▶ [Article]
The above codes result in the following plot:

An euler diagram with 6 variables

However, now I need to make an euler diagram with 11 variables. It seems impossible to make such a diagram with 11 variables as the combinations of variables will reach hundreds, if not thousands. I think creating a function to assign the letters and create the list may be the solution. However, as I am a novice in data cleaning and conditionals in R, I am not able to come up with such a function. Can anyone help me to create a function where I can just enter the dataset name and the columns which will be included in the diagram, and the function will do the rest of the cleaning?

#p.s.: I noticed that the eulerr package requires us to add the & between variables to denote overlapping cases. For example, if we want to see the intersection between variable A and B, we will need to create an exact variable of A&B.

Thank you very much in advance


Solution

  • I tried to use tidyverse to create your plot with out any manual input, but the final plot is somehow flawed. Perhaps you are able to create your plot with 11 variables based on this code and you somehow fix the issue of missing labels inside the plot.

    dataset <- data.frame(
      A = rep(c(1, 2, NA), length.out = 100),
      B = rep(c(2, NA, 1), length.out = 100),
      C = rep(c(NA, 1, 2), length.out = 100),
      D = rep(c(NA, 2, 1), length.out = 100),
      E = rep(c(1, NA, 2), length.out = 100),
      F = rep(c(1, 2, NA), length.out = 100)) 
    
    library(tidyverse)
    library(eulerr)

▶ [Recorded information]
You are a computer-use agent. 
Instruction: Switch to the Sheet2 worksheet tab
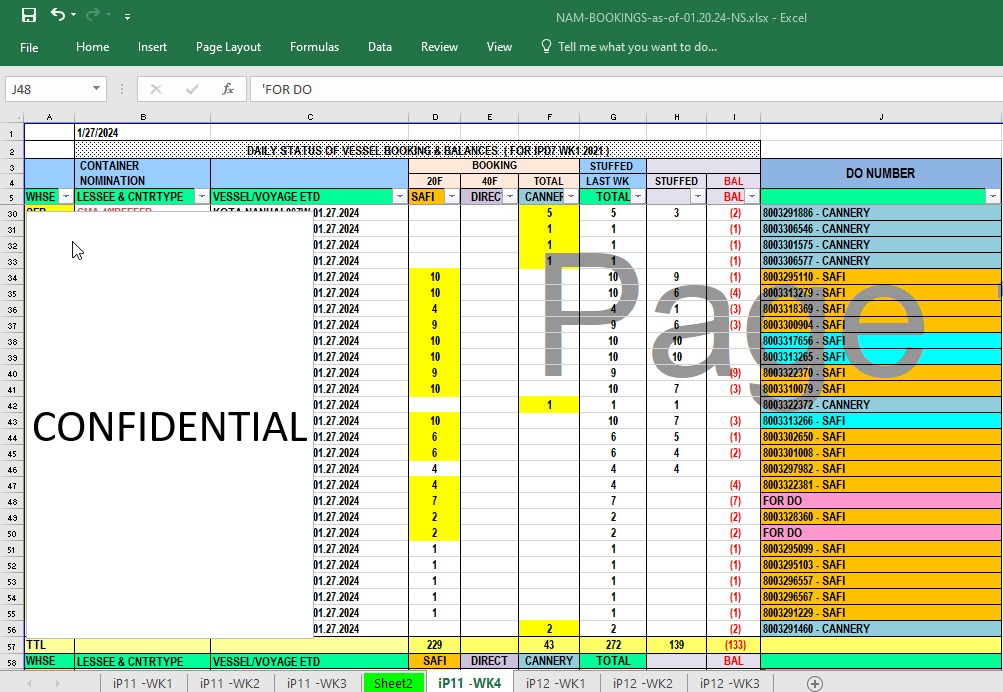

▶ [What you need to do]
Write the next part of the Euler diagram thread, picking up after its last line. The data plays no part here.

▶ [Answer to the task]
    map(1:6, ~combn(names(dataset), .x)) %>% 
      map_df(~.x %>% 
               split(rep(1:ncol(.x), each = nrow(.x))) %>% 
               `names<-`(., paste0(split(.x, rep(1:ncol(.x), each = nrow(.x))))) %>% 
               map_df(~dataset %>% 
                        mutate(rn = row_number()) %>% 
                        pivot_longer(-rn) %>% 
                        filter(name %in% .x, value == 1) %>% 
                        group_by(rn) %>% 
                        filter(n() == length(.x)) %>% 
                        ungroup() %>% 
                        summarise(n = n_distinct(rn)),
                      .id = "cols")) %>% 
      mutate(cols = str_remove(str_replace_all(str_remove_all(cols, "[^[A-Z]]"), "(\\w)", "\\1&"),
                               "&$")) %>% 
      deframe() %>% 
      euler() %>% 
      plot(fill = list(c("red", "blue", "green", "violet", "orange", "brown")),
           lty = 1,
           cex = 0.5,
           labels = NULL,
           legend = list(labels = letters[1:6]))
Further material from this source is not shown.